Старик долго молчал, опустив голову, — смотрел на голубей. Наконец произнес:
— Мы поехали в Париж, — и замолчал.
— В Париж? — удивился Ветлугин.
— Да, мы поехали в Париж, — подтвердил Фил Пэйн. — На джипе, которым я управлял. Русский майор Костя, капитан Кэмбелл и я. Мы ехали всю ночь и половину дня. Через всю Швейцарию и по Южной Франции. Майор Костя и капитан Кэмбелл пили спирт и все шутили. Ах, мистер... простите, сэр, зачем все это вспоминать?
Фил Пэйн поднял на Ветлугина голубые, выцветшие глаза, печальные и ясные: мол, в самом деле, зачем?
— Пожалуйста, мистер Пэйн, очень прошу, — уговаривал Ветлугин.
Тот опять опустил голову. Видно, глядя на голубей, ему легче было припоминать.

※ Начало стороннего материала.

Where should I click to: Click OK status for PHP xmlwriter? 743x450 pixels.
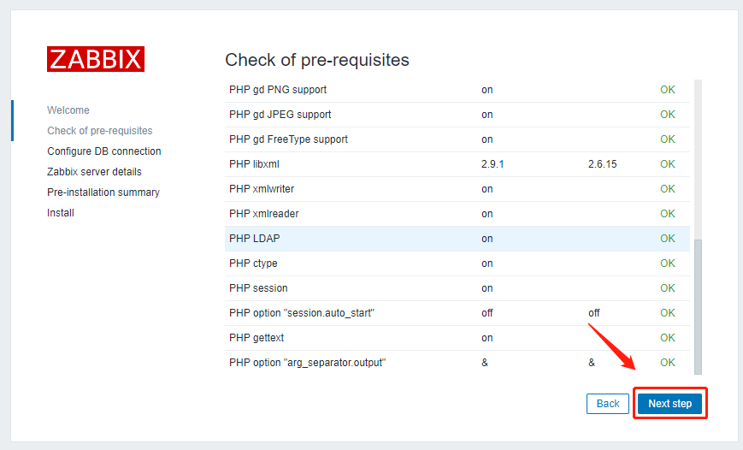pyautogui.click(x=667, y=189)
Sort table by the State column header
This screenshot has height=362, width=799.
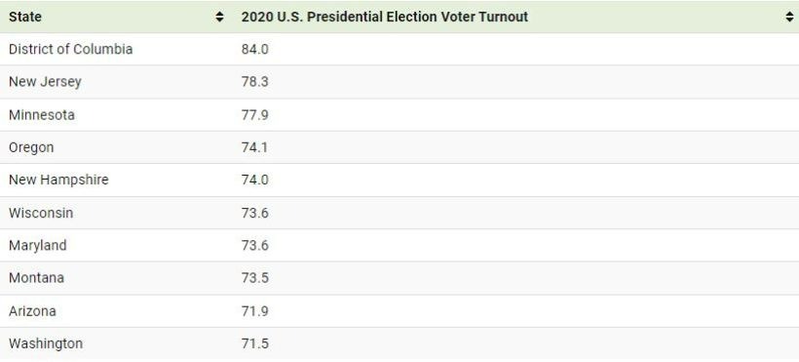click(x=116, y=17)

— Капитан Кэмбелл, — продолжал Фил Пэйн, — хотел сразу же отправиться в известное увеселительное заведение. Но майор Костя убедил его сначала осмотреть город. «О, Пари! О, Пари!» — восклицал он. Мы не меньше двух часов — это точно, сэр, — колесили по Парижу. Потом они заглянули в хостел[22]. Не совсем туда, куда тянул капитан Кэмбелл. Там было общежитие девушек, кажется, трикотажной фабрики. А я, сэр, устроился спать в джипе.
Старик помолчал, раздумывая.
— Капитан разбудил меня, когда стало совсем темно. Он не скрывал недовольства. Он сердился на майора Костю, потому что наступал комендантский час и нам надо было устроиться в гостиницу. А русский майор ни в какую не хотел уходить от девушек. Кэмбелл послал меня его уговаривать. О, если бы вы представили то, что я увидел.
Фил Пэйн опять поднял голову, светясь далеким воспоминанием; он выглядел помолодевшим.
— Ну, так и что? — нетерпеливо спросил Ветлугин.
— Майор Костя сидел на диване, окруженный девушками, — улыбнулся старик. — Они пели песню. Это была знаменитая русская песня. Постойте... да, да! — Старик тихонько запел: — «Рас-сетали яплонья и круши...» Ах, дальше не помню! Майор Костя хотел усадить меня рядом с собой, — с заметной восторженностью говорил Фил Пэйн, — но я отказался. Тогда девушки насильно потащили меня к нему. Я еле вырвался и вернулся к капитану Кэмбеллу. Он был в отчаянии. Тут как раз появился американский патруль. Мы спрятались в подъезде. Из окна второго этажа было видно, как янки вошли в гостиную того заведения. Они хотели арестовать русского майора, но девушки не подпускали их к нему. Они даже вытолкали янки взашей и закрыли дверь на ключ. Мы слышали, как американцы сначала чертыхались, а потом принялись хохотать и, веселые, убрались прочь. Тогда, сэр, — нравоучительно заметил старик, — у всех было замечательное настроение. Все думали, что войн никогда больше не будет.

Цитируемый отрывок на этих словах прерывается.